Markie Blumer teaches in the Human Development and
Family Studies Department at the University of Wisconsin, Stout, which is
reviewing ways that its online programs could fit with the Flexible Option. “I
hear a lot of fear,” she confirms, ticking off concerns: What will happen to the
bricks-and-mortar institution? Do students get the same quality of education?
Will the Wisconsin system’s reputation be damaged?
An entire program built around assessments
necessitates a high degree of confidence in their quality. But there are no
widely adopted measurements of learning across higher education. Western
Governors uses the Collegiate Learning
Assessment, a test of critical thinking and related skills that
is given to students at different colleges to provide a basis for comparison.
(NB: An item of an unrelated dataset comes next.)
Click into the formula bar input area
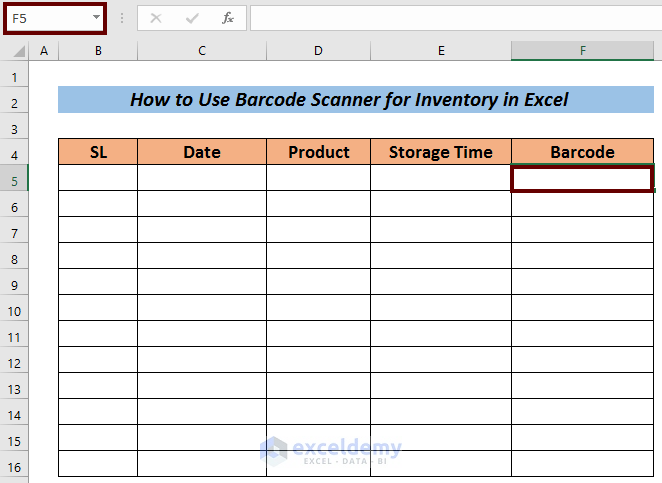Screen dimensions: 662x483 pos(450,18)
But the newer programs rely entirely on assessments created in-house, and the
quality will surely vary widely. For example, Mr. Sherman completed his College
for America degree without writing anything longer than a1,500-word research
paper; other “deliverables” included PowerPoint presentations, blog posts and
“Internet Scavenger Hunt” results.
Another missing piece is classroom participation and
debate. Contact with peers is hard to foster when every student is working at
his or her own pace.
Amy E. Slaton, a professor of history at Drexel
University, has been an outspoken critic of competency-based education. She sees
it as a smokescreen for the class-based stratification of higher education.
“It’s a red flag to me, the idea that this is going to
be more personalized, more flexible, more accountable to the consumer,” she
says. “If you are from a lower socioeconomic status, you have this new option
that appears to cost less than a traditional bachelor’s degree, but it’s not the
same product. I see it as a really diminished higher education experience for
less money, and yet disguised as this notion of greater access.”
Deborah Bushway, vice president of academic innovation
at Capella University, says a too-narrow perception of competency-based learning
could hurt its spread. Capella’s FlexPath bachelor’s and
M.B.A. program was the second direct assessment degree to be given the go-ahead
by the Department of Education.
“People are understanding competencies to be only
skills, rather than an integration of knowledge, skills and abilities,” she
says. “It worries me that we will dilute the impact of these models if we think
about it this way.”
There is a perception that focusing on skills, rather
than disciplines or ideas, and on outcomes, rather than on the experience of
college, is a reductive, overly vocational way to approach what should be the
lofty mission of higher learning. Dr. Bushway acknowledges that the word
“competence” may be a branding mistake.
“Our learners tell us, ‘I don’t want to be competent,
I want to be excellent,’ ” she says.
Regardless of these concerns, in an environment of
growing tuition and student debt, low-cost competency-based programs are sure to
find an audience. The programs now enroll only a few hundred students, but by
this time next year, they aim to have tens of thousands.